For the word "agent", state how many lines of the records include it, with no other text.

• Data to examine

□ □ □ □ □ □ □

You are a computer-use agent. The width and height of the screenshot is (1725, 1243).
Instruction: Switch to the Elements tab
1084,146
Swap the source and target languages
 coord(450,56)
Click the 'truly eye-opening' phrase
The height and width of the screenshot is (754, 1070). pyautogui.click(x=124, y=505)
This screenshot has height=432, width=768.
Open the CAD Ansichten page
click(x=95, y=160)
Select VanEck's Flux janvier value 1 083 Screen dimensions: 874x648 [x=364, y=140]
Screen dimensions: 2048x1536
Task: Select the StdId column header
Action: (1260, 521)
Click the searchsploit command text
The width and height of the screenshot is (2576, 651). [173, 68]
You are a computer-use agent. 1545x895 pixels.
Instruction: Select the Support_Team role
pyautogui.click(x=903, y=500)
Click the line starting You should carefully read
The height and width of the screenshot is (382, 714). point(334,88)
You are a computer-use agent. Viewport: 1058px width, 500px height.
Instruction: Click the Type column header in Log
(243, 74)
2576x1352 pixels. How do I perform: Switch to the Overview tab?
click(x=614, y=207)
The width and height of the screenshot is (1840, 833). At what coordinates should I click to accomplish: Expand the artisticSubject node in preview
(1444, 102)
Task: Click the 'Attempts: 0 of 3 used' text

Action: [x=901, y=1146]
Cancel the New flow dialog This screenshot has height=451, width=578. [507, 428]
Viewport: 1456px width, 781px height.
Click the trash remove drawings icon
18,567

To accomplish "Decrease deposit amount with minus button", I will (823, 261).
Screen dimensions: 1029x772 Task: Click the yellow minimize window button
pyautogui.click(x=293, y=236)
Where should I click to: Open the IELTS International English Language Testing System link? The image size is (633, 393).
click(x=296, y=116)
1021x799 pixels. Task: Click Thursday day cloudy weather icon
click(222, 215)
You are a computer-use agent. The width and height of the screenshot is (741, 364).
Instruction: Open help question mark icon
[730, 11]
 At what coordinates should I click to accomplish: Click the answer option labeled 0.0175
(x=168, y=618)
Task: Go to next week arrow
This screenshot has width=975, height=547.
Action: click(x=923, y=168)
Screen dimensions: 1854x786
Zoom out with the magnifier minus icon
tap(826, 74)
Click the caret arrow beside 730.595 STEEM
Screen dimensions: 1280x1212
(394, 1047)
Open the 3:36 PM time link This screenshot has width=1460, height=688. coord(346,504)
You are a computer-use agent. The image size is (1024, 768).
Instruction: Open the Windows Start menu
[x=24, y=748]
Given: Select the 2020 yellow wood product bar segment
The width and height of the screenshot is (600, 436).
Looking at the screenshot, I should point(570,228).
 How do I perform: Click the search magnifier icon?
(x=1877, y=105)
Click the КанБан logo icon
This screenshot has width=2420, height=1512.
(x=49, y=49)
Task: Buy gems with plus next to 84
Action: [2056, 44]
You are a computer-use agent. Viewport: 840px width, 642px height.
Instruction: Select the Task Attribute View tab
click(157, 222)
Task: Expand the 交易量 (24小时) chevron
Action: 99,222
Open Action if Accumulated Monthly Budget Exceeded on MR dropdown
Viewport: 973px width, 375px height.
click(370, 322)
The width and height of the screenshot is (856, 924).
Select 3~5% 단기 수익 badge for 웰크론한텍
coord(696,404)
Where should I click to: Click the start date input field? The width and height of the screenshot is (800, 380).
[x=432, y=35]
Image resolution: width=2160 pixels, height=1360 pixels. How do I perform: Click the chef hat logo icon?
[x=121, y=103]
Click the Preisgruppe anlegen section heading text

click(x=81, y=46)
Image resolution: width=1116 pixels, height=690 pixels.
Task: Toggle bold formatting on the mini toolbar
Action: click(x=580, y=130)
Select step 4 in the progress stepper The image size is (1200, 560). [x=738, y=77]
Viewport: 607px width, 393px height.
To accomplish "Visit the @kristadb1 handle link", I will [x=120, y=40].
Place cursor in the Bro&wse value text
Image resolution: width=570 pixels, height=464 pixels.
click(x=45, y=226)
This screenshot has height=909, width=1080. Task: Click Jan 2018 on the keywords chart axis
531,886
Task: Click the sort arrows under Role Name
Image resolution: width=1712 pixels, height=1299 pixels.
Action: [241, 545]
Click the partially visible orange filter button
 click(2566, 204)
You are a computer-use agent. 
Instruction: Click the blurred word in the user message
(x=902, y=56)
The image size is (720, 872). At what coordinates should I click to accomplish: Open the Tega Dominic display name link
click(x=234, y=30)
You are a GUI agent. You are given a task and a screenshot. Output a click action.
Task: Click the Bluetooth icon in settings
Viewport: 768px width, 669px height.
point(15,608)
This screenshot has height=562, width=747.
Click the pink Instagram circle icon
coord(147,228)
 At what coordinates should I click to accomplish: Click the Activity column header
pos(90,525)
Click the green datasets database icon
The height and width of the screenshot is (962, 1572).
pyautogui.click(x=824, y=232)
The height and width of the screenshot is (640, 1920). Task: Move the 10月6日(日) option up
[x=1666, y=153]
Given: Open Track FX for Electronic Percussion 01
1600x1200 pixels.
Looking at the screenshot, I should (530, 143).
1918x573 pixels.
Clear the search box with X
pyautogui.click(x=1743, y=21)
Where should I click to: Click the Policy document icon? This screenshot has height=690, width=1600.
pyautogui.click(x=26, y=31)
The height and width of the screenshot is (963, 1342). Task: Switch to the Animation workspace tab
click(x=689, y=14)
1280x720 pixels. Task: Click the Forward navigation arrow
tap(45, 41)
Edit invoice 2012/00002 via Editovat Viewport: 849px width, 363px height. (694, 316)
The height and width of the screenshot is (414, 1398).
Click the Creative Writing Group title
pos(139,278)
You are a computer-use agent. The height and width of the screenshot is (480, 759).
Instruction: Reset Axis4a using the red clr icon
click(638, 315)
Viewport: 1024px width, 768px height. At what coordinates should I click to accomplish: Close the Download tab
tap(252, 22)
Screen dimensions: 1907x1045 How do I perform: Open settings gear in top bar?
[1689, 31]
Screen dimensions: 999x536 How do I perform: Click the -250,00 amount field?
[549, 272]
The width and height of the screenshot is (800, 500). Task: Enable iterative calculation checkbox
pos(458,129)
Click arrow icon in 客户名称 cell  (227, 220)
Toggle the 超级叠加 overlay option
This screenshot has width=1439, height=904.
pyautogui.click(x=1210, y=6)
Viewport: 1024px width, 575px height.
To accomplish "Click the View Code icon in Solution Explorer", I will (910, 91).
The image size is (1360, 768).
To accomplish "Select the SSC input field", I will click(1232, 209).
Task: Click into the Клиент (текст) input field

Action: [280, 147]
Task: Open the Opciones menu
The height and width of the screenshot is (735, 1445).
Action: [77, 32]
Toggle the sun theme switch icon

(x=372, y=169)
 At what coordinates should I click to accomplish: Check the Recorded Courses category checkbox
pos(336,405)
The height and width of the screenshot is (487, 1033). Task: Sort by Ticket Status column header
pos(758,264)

□ □ □ □ □ □ □

• Solution to the exercise
9